L’histoire juridique et judiciaire d’un acharnement peu commun de la part d’un aspirant acquéreur lors de la vente d’une chienne.

Les faits

M. P. décide au printemps 2020 de faire l’achat d’un chien de race pointer anglais. Son choix se porte alors sur un élevage proche d’Arras (Pas-de-Calais) appartenant à Mme V. Le futur acquéreur habite la région bordelaise ; rien d’étonnant à cela quand on sait que le critère géographique n’est plus prépondérant. Le principe vaut depuis un certain nombre d’années : les acheteurs sont prêts à parcourir des kilomètres pour des animaux de qualité. Mais M. P., lui, ne se rendra jamais dans le nord de la France. Il souhaite choisir sa future chienne sur photographies. Il a un coup de cœur : ce sera celle avec le collier rouge. La réservation est alors actée par la signature d’un contrat, signature accompagnée d’un versement de 650 euros. Selon le contrat, cette somme est versée à titre d’arrhes. Tout se déroule le plus parfaitement du monde jusqu’à un échange téléphonique qui s’avérera décisif pour M. P. Durant cet appel, il précise à Mme V. que la chienne vivra dès ses deux mois à l’extérieur de la maison. Il compte lui fabriquer une caisse en bois d’un mètre sur un mètre. Un chien doit apprendre à s’endurcir… Ces futures conditions de vie ne satisfaisant pas du tout Mme V., elle décide d’annuler la vente. Pour ce faire, elle renvoie à M. P. le contrat de vente barré et joint un chèque de 650 euros à son attention. Sur ce chèque est collé un Post-it indiquant « ci-joint la restitution de votre acompte ». Pensant avoir tout fait dans les règles, Mme V. trouve une nouvelle famille à la chienne et la cède à Mme T. le 31 mai 2020. L’éleveuse pense alors que l’histoire en restera là.

Le conflit

Quelle ne fut donc pas sa surprise lorsqu’un huissier de justice vient lui remettre, le 19 novembre 2020, une assignation à comparaître devant le tribunal judiciaire d’Arras. Il lui est demandé par M. P. la remise de la chienne. M. P. a consulté l’I-CAD, et la chienne est toujours répertoriée au nom de Mme V. Il est persuadé que l’éleveuse détient encore la chienne, et le fait qu’elle ait mentionné « acompte » sur un Post-it a donné à la réservation faite en mars 2020 un caractère définitif. Il exige donc la remise forcée de la chienne.
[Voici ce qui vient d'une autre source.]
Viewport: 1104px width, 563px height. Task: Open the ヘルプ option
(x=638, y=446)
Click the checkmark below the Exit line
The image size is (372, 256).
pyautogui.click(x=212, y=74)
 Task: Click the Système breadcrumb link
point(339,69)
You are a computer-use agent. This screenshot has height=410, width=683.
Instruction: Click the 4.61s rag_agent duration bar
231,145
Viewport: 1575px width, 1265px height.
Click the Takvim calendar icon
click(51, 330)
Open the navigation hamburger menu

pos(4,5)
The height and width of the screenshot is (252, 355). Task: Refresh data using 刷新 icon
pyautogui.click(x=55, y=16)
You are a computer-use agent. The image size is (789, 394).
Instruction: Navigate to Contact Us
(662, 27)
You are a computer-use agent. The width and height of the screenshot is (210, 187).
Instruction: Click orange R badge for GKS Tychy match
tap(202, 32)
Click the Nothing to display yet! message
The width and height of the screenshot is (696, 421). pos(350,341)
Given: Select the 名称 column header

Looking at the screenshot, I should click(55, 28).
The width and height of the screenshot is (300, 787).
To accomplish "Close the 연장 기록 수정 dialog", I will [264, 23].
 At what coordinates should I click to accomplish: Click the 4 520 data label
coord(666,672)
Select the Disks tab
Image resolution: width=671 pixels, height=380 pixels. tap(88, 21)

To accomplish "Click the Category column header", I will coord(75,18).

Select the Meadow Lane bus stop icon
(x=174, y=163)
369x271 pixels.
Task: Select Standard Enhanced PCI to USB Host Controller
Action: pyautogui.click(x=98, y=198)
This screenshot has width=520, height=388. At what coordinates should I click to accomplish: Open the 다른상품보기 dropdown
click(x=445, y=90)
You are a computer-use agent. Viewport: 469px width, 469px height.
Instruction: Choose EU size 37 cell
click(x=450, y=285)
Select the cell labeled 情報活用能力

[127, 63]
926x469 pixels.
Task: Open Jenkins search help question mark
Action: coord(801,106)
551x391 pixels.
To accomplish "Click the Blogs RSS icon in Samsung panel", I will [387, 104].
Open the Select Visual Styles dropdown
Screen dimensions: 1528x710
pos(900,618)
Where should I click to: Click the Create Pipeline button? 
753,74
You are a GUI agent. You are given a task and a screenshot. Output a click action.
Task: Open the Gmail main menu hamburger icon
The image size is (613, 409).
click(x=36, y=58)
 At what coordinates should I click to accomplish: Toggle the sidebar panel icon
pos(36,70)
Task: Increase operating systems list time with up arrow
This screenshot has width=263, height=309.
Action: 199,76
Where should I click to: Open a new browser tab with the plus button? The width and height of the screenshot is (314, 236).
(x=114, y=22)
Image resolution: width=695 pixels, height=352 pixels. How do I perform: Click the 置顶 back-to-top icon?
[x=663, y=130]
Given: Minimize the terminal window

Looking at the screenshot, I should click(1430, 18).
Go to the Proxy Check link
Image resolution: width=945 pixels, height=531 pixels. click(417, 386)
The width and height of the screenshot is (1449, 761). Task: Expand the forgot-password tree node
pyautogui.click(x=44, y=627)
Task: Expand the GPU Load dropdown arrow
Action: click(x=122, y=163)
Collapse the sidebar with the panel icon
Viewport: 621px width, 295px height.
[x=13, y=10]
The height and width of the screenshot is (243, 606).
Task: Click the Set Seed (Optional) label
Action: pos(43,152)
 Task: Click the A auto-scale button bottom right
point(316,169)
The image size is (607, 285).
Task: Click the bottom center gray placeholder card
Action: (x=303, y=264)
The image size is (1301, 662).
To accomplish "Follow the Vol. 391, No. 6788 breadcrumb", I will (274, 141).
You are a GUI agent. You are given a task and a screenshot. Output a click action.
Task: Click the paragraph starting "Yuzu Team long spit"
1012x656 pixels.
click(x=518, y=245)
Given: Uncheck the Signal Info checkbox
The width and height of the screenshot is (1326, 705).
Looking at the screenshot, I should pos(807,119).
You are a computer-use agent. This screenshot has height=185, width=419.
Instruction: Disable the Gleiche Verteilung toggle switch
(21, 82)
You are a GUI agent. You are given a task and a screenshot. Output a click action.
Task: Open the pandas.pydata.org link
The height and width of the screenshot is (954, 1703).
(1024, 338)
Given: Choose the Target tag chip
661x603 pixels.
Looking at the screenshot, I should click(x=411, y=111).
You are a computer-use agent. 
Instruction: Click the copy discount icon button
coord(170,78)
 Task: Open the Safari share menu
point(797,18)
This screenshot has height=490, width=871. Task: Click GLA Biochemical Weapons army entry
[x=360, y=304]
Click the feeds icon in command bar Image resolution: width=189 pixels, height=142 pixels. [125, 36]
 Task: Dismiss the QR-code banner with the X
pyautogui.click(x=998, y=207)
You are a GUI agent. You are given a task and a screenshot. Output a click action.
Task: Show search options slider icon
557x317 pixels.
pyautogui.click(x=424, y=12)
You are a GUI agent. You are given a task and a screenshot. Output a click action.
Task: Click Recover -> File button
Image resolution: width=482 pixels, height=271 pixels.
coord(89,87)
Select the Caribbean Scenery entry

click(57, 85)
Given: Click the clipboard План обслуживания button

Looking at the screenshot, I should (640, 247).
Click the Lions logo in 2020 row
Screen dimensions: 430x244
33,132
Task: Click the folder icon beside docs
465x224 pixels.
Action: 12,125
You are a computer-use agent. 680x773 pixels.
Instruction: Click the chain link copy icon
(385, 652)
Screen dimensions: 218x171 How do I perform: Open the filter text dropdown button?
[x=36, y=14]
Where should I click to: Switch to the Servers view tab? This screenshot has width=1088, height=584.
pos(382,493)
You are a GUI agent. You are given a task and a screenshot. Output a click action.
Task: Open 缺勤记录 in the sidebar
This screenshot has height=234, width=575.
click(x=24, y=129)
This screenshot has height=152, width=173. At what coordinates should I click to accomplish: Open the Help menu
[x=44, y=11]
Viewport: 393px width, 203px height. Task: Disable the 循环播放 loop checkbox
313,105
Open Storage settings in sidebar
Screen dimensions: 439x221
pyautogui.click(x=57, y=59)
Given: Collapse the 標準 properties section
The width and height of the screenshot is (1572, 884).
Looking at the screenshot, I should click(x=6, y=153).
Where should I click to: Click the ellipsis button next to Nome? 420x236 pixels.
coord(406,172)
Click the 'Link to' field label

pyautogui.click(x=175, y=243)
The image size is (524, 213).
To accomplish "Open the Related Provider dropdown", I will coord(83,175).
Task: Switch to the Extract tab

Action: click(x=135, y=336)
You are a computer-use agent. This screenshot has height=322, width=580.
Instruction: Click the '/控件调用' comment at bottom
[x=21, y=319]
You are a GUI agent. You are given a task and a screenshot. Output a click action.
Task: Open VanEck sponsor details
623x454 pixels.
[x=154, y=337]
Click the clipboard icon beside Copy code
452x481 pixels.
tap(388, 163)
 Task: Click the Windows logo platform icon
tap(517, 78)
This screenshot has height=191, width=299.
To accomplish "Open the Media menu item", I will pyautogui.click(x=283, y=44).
Mme V., par le biais de son avocat, fait immédiatement savoir à M. P. que la chienne a été cédée il y a plusieurs mois et que l’I-CAD est toujours à son nom car elle a pris beaucoup de retard dans ses démarches administratives. M. P. n’en croit pas un mot. Selon lui, Mme V. est toujours en possession de la chienne. Lui sont produits l’acte de cession à Mme T. ainsi qu’un document attestant de son achat de la chienne. Mais rien n’y fait. M. P. maintient jusqu’au bout son action, et l’affaire est plaidée en novembre 2021. Sur le fond, le problème est simple : sachant que les arrhes donnent la possibilité à chaque partie de se rétracter et qu’un acompte, lui, engage les parties sans possibilité de rétractation, doit-on dans cette affaire considérer le contrat de réservation signé qui mentionne des « arrhes », ou le Post-it où il est écrit de la main de Mme V « acompte » lorsqu’elle entend annuler la vente ?

Jugement

Le tribunal a tranché dans le sens du contrat et a jugé que : « Il en résulte que le régime des arrhes trouve à s’appliquer en l’espèce et que c’est à bon droit que Mme V. a pu se dédire quelle que soit sa motivation. C’est encore à bon droit que Mme V. a pu céder la chienne à un tiers ultérieurement. »

Bilan pour M. P. : pas de chienne, mais le coût de ses propres frais d’avocat et 2 000 € à verser à Mme V. pour l’indemniser des siens. Une obstination bien onéreuse pour une chienne qu’il n’a jamais rencontrée.

  • Source : Commentaire du jugement rendu par le tribunal judiciaire d’Arras le 17 décembre 2021.